In 1928, the property was transferred to the Passaic County Park Commission, and in 1934, the Passaic County Historical Society opened a museum and library inside the castle. After years of restoration work, Lambert Castle reopened to the public in 2026, giving visitors another reason to understand the tower as part of a bigger story.
One practical detail matters here: the trail from Lambert Castle to Lambert Tower has been listed as closed indefinitely, so they are linked beautifully by history, but not necessarily by an easy walk between them.
What to Know Before You Visit Lambert Tower

A little planning makes Lambert Tower an easy and rewarding stop, especially because this is not the kind of place where you need to block off an entire day.

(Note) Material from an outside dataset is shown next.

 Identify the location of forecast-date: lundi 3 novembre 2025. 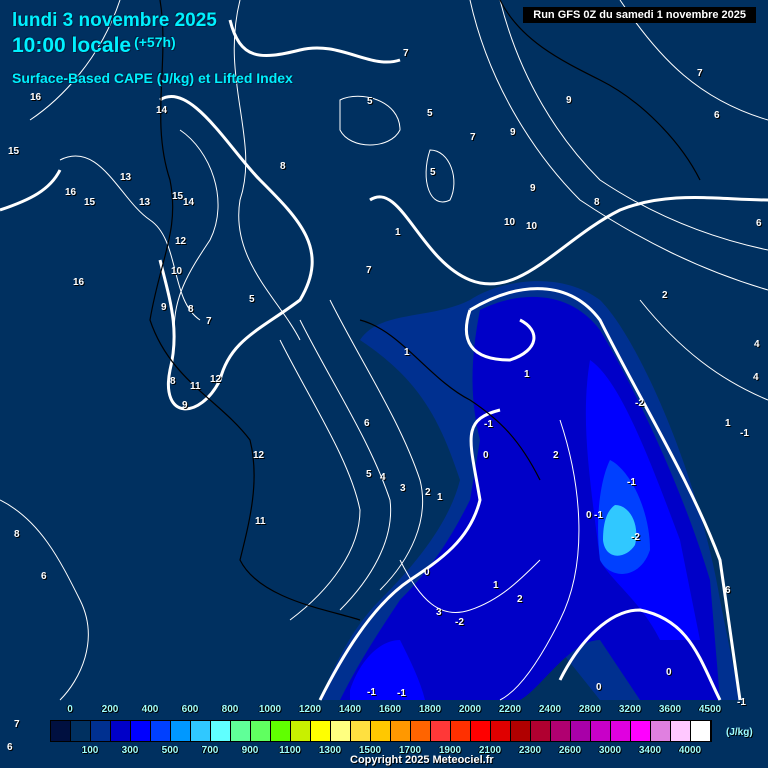
(114, 20).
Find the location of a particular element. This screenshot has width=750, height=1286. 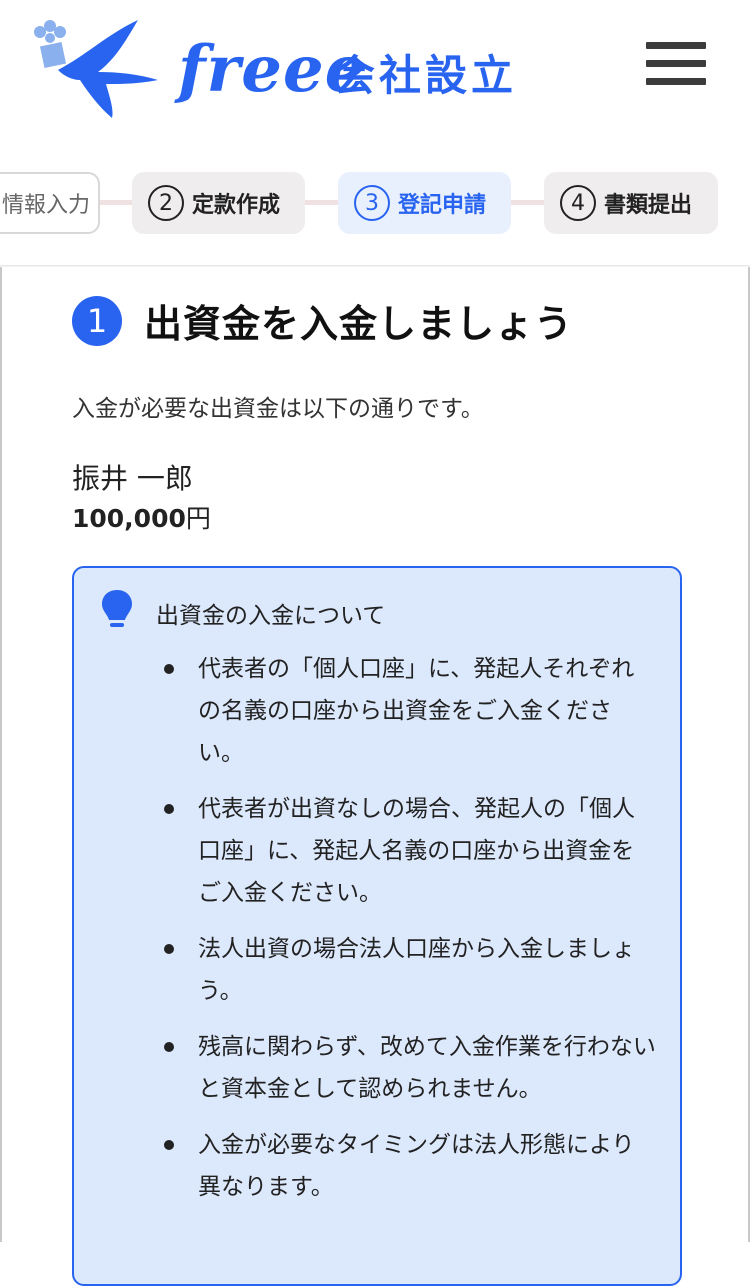

list-item: 残高に関わらず、改めて入金作業を行わないと資本金として認められません。 is located at coordinates (406, 1068).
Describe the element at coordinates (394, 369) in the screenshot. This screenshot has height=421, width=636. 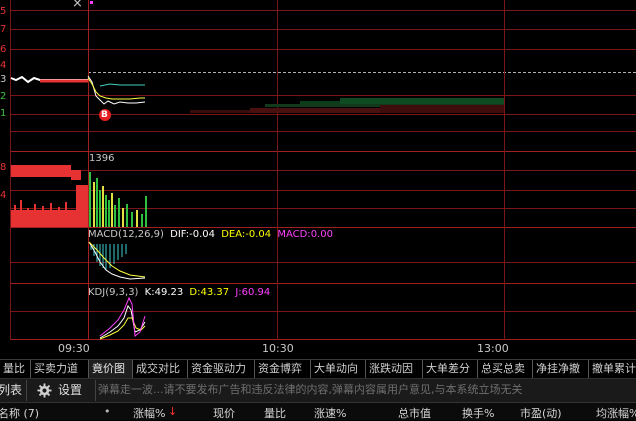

The tower is free to visit and is generally open seasonally from May through October, with current posted hours listing Wednesday through Sunday from 9 a.m. to 5 p.m. and Monday and Tuesday closed.
The address to use is Garret Mountain Reservation, 8 Mountain Avenue, Woodland Park, NJ 07424. Parking is available in the reservation, and the area around the tower is especially popular with photographers, couples, families, and anyone who likes a scenic stop with a little historical personality.
Since this is an observation tower, expect stairs and dress like you actually plan to climb them. Comfortable shoes help, and clear weather makes a big difference.
If the day is hazy, the view may still be nice, but the skyline will not have the same crisp, far-reaching effect. If you want to pair the tower with Lambert Castle, check the castle’s current schedule before heading out.
After its reopening, regular museum hours were listed as Wednesday through Sunday from 10 a.m. to 5 p.m., and the castle address is 3 Valley Road in Paterson.
Garret Mountain Reservation itself is worth extra time, with Barbour Pond, walking paths, picnic areas, scenic overlooks, and enough open space to turn a quick tower visit into a relaxed afternoon.
Lambert Tower is not huge or complicated, and that is part of its charm. It is simply a stone lookout with a big backstory, still standing above Paterson with the same view that once helped a silk baron turn memory, money, and ambition into something lasting.